▸ YOUR GOAL
Beginning with the line containing "[Főoldal] (180, 324)", give every line again exactly as it is, ending with the last line of the entries.

Saved entries
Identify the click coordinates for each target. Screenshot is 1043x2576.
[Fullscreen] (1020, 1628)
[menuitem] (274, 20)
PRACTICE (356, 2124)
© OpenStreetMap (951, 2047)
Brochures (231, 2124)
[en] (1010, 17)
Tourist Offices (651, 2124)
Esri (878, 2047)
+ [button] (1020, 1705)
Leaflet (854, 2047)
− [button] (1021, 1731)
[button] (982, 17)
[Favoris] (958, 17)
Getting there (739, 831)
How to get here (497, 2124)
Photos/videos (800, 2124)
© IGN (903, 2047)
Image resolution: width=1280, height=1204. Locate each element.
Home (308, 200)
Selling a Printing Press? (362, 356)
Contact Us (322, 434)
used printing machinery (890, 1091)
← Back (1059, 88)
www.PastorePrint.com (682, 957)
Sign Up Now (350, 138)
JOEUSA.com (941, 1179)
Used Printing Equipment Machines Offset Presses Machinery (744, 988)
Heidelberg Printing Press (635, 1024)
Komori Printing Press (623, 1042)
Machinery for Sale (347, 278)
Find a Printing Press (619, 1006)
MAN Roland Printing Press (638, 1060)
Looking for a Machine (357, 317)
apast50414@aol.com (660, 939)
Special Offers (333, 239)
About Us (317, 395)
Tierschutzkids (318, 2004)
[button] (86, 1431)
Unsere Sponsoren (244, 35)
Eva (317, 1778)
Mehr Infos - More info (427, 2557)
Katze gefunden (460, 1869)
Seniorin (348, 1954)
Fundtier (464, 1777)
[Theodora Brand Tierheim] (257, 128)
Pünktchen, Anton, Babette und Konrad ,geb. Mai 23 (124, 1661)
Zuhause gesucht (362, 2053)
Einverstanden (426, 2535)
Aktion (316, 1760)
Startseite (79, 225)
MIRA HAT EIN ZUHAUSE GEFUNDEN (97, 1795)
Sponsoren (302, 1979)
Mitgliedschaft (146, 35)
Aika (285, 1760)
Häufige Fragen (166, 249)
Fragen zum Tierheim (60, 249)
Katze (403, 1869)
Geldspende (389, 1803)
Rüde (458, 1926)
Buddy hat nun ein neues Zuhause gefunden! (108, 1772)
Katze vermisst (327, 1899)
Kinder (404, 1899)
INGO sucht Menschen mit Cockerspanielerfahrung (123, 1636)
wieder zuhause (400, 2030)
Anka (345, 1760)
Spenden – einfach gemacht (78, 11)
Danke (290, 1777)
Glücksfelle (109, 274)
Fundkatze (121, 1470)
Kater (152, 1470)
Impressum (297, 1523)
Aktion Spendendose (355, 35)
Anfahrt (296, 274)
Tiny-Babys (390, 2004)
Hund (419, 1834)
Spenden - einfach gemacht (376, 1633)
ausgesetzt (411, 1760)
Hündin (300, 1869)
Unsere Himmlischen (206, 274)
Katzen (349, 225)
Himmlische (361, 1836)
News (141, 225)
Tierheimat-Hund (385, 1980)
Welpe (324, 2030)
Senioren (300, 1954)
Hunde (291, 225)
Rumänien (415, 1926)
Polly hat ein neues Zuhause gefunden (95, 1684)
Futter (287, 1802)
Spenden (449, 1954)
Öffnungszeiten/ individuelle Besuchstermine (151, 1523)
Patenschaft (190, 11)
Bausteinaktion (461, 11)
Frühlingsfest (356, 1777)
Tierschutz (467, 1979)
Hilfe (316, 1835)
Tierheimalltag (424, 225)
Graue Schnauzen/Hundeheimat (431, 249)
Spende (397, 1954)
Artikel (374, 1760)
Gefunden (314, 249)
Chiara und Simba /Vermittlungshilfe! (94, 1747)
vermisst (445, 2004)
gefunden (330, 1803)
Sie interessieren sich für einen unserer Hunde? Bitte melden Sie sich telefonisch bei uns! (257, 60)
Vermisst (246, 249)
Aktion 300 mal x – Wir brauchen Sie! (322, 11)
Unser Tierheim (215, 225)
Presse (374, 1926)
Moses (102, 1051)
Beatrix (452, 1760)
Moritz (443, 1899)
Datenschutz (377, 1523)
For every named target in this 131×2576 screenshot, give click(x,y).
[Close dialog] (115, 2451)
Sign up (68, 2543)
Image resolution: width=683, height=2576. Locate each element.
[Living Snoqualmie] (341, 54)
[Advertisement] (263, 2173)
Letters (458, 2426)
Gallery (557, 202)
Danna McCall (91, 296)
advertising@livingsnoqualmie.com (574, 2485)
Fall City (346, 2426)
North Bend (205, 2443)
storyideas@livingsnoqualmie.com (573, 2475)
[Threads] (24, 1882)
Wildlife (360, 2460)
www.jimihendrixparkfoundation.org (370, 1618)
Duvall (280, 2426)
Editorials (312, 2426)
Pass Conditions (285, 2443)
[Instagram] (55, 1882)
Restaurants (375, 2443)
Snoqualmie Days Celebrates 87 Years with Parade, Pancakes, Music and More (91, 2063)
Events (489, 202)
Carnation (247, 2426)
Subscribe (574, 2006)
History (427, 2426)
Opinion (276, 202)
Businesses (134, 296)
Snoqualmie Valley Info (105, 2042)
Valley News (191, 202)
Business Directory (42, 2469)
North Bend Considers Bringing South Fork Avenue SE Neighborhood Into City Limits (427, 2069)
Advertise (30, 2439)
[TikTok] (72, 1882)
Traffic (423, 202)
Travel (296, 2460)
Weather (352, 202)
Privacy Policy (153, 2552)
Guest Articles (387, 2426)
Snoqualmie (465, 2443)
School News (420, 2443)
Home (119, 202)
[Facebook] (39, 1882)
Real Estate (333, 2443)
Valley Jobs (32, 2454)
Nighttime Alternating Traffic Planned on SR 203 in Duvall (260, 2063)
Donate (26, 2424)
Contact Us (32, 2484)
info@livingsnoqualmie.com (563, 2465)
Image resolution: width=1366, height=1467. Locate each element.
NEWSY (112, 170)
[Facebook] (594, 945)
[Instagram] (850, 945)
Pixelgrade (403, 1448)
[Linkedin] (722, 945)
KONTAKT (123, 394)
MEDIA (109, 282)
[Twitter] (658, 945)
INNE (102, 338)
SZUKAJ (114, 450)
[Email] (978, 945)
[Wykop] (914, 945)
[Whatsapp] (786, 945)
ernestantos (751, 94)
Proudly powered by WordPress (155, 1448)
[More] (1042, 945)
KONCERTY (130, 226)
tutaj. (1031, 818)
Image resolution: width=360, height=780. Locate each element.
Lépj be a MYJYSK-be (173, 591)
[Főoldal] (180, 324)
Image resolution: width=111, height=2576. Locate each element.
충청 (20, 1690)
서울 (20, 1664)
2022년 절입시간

▸ EXPECTED ANSWER
[Főoldal] (180, 324)
Image resolution: width=111, height=2576. Locate each element.
충청 (20, 1690)
서울 (20, 1664)
2022년 절입시간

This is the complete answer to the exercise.